Charlie Daniels’ Son Reveals Arthritis Made Fiddle Playing ‘More Difficult’ in Country Legend’s Later Years
Charlie Daniels was known for his incendiary live shows, and his hot fiddle solos were always a highlight of his performances. But while the country icon continued to perform into his last years, most fans were unaware that behind the scenes, he was struggling with arthritis that made it progressively harder for him to play.
In a new posting to Daniels' old Soapbox column, his son, Charlie Daniels Jr., reveals that it was "more difficult" for his famous father to perform in his later years due to advancing arthritis.
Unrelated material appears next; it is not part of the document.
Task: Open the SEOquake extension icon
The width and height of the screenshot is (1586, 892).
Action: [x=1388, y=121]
"Don’t get me wrong, he could shred a fiddle bow better than anyone, but it got harder to hold the fiddle in place for him," he writes. "He already didn’t hold it 'correctly,' at least as far as proper fiddle players and violinists do, but stiffness in his hands and fingers started requiring modifications to his fiddles because he was having to adjust his grip even more to compensate."
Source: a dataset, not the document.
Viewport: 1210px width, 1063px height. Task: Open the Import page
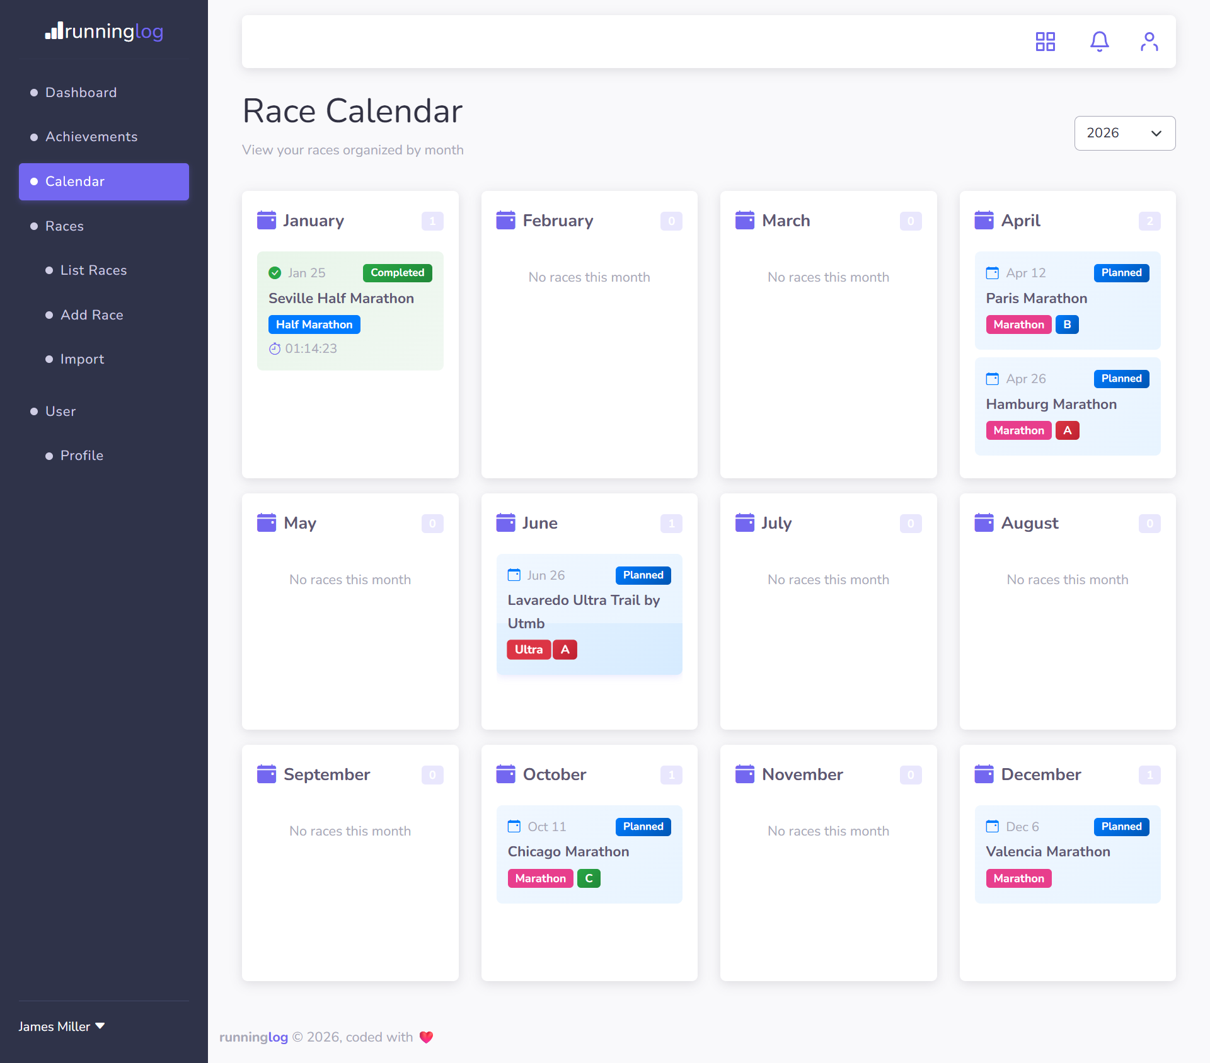click(83, 359)
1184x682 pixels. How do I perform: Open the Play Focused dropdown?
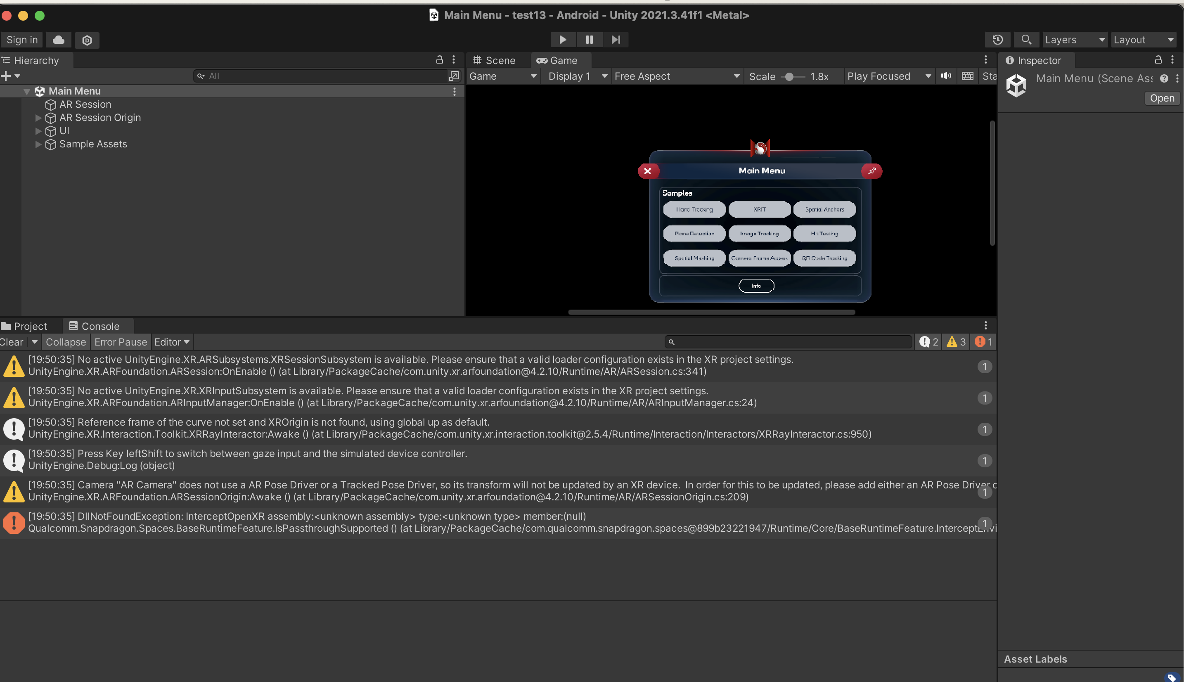888,76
Daniels' crew began padding the underside of his fiddle with foam to assist him in holding the instrument against his shoulder, and they also began experimenting with different chin rests, a process that was complicated by Daniels' beard.
"I finally took a chin rest and put SteelStik on it, which has the consistency of modeling clay until it dries and I tried to build a higher lip on the chin rest, so he could wedge it under his chin a little better," Daniels' son shares. "It wasn’t pretty to look at, but it seemed to work."
Daniels didn't make a big deal out of his arthritis in public, but he discussed it in an interview with the Tampa Bay Times in 2017, along with some neuropathy that was a result of a stroke he suffered in 2010.
"You have certain limitations. I practice scales on my guitar just about every day to counteract that, to keep my hands limbered up and keep everything that I use playing music limbered up," he explained. "You have to make some adjustments, for sure. There's notes that I have a harder time reaching on the fiddle, getting [my] hand to bend around there to 'em."
"But so far, I can still, for the most part, make people happy going on stage, and that's what it's all about," the Country Music Hall of Famer added. "So I'm going to do that until the Lord calls me home."
Daniels still had dates on the books at the time of his death from a hemorrhagic stroke on July 6, 2020, at the age of 83. The Charlie Daniels Band were slated to hit the road later in 2020 with Marshall Tucker Band for their joint Fire on the Mountain Tour, which had already been delayed due to the coronavirus (COVID-19) pandemic. Charlie Daniels Jr. says his father's team were working on some different ideas to help him out at future performances, "including the possibility of 3D printing a brace that might hold onto the back of his shoulder giving him a little more freedom to hold the fiddles the way he needed to."
But since Daniels' death, his son adds, "He doesn’t need any of that anymore. He’s got all of his dexterity back now, and I bet his fiddle playing is better than ever."